Zur Rechtfertigung des Richtlinien-Entwurfs verweist die EU-Kommission neben dem Kampf gegen Piraterie und Organisiertes Verbrechen, den Schutz der Verbraucher vor gefährlichen Produktfälschungen und die Notwendigkeit der Harmonisierung von nationalen Strafrechtsvorschriften auf Artikel 17 (2) der EU-Grundrechtecharta(öffnet im neuen Fenster) , der den Schutz des geistigen Eigentums zum Inhalt hat: "Geistiges Eigentum wird geschützt" . Die Berücksichtigung des öffentlichen Interesses ist in Artikel 17 (2) nicht ausdrücklich vorgesehen. Das Max-Planck-Institut für geistiges Eigentum weist in seiner Stellungnahme zu den EU-Plänen(öffnet im neuen Fenster) darauf hin, dass "ein unbegrenzter Schutz den Verpflichtungen aus dem TRIPS-Abkommen widersprechen würde, die ebenfalls fordern, das Interesse der Öffentlichkeit zu berücksichtigen" .
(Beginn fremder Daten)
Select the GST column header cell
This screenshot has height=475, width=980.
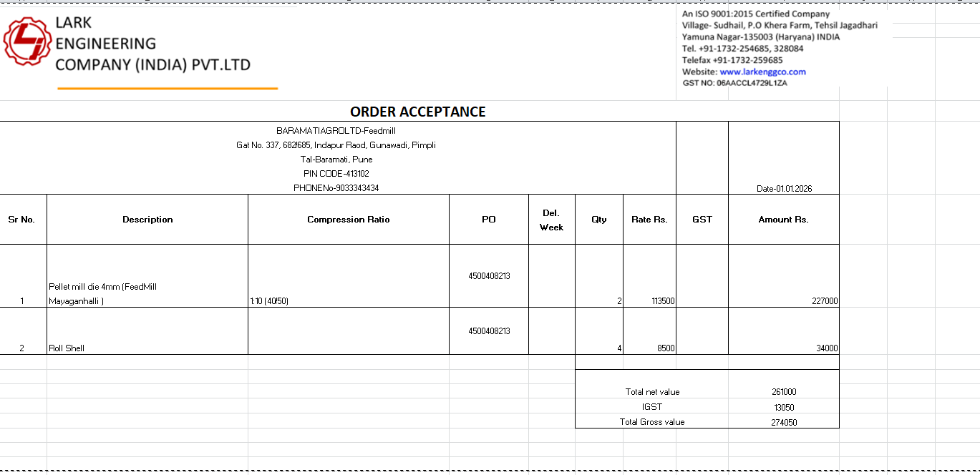point(702,220)
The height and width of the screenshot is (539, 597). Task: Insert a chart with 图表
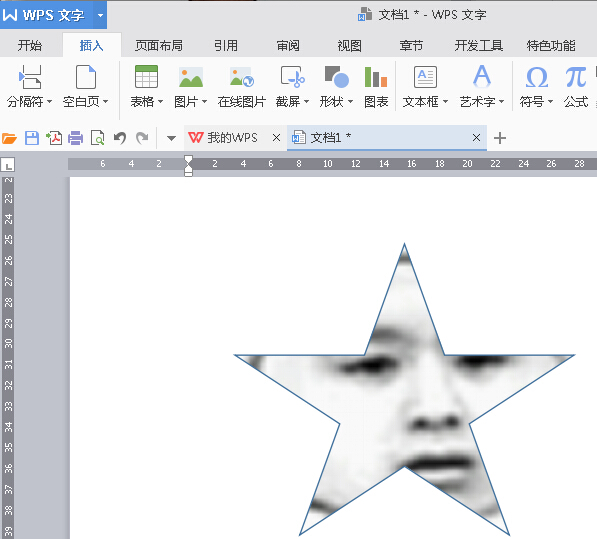(x=375, y=77)
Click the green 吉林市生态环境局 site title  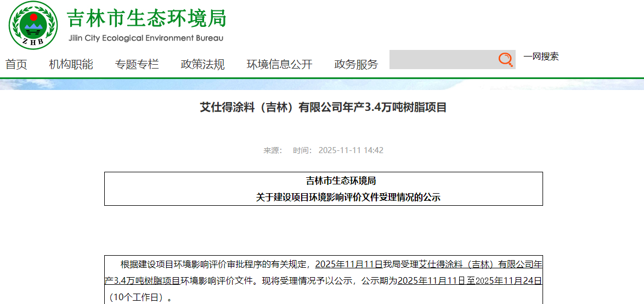coord(146,18)
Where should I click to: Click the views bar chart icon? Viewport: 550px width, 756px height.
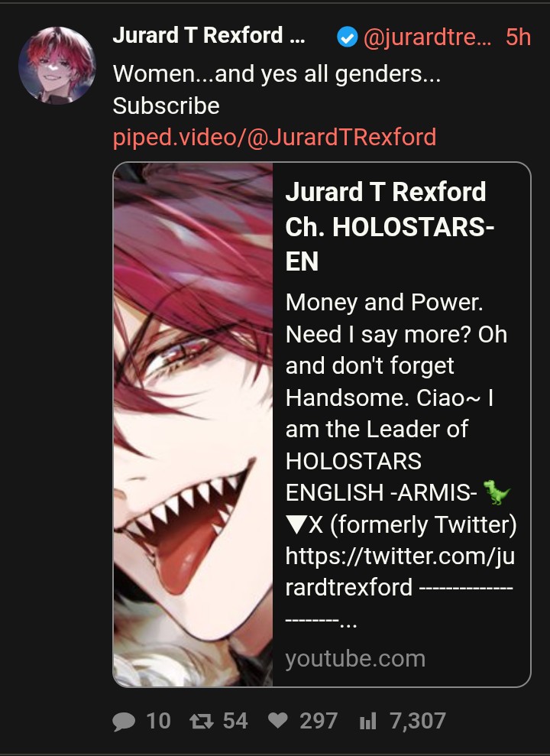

Sollte die Richtlinie in der vorliegenden Fassung verabschiedet werden, würden in Zukunft auch im privaten Rahmen stattfindende Verletzungen von Urheber- oder Patentrechten als Verbrechen bestraft werden können. Darüber hinaus ist in Artikel 3 des Richtlinien-Entwurfs vorgesehen, "den Versuch, die Beihilfe, die Aufforderung oder Verleitung zu solchen Verletzungshandlungen" unter Strafe zu stellen. Als Abgrenzungskriterium zu nicht strafwürdigen Handlungen dient der EU-Kommission dabei die Formulierung "in gewerbsmäßigem Umfang" ( "on a commercial scale" ) und der Verweis auf die Bedeutung dieser Formulierung im TRIPS-Abkommen ( "Übereinkommen über handelsbezogene Aspekte der Rechte des geistigen Eigentums" ) von 1994 vor. Somit käme es nicht mehr auf eine Gewinnerzielungsabsicht an, um eine Verletzungshandlung zur Straftat zu machen.

Kritiker wie der britische Wissenschaftler Ross Anderson weisen darauf hin(öffnet im neuen Fenster) , dass durch solche vagen Formulierungen der Wettbewerb geschädigt, das Wirtschaftswachstum behindert und der Zensur Vorschub geleistet werden wird. Besonders gefährdet seien britische und europäische Softwarehersteller und Open-Source-Entwickler und -Anwender. Mit dem IPRED2-Entwurf wird der "historische Kompromiss zum Reverse-Engineering unterminiert" , so Anderson. "Für neue, innovative Unternehmen wird es schwerer werden, existierende Softwarehersteller herauszufordern oder auch nur komplementäre Produkte anzubieten." Und auch Wissenschaftler sieht Anderson bedroht: "Akademiker veröffentlichen oft Aufsätze vorab auf ihren Websites. Technisch gesehen ließe sich daraus eine Urheberrechtsverletzung 'in gewerbsmäßigem Umfang' machen, sollte ein Verlag den Artikel später in einer Fachzeitschrift veröffentlichen, die solche Vorabveröffentlichungen verbietet" .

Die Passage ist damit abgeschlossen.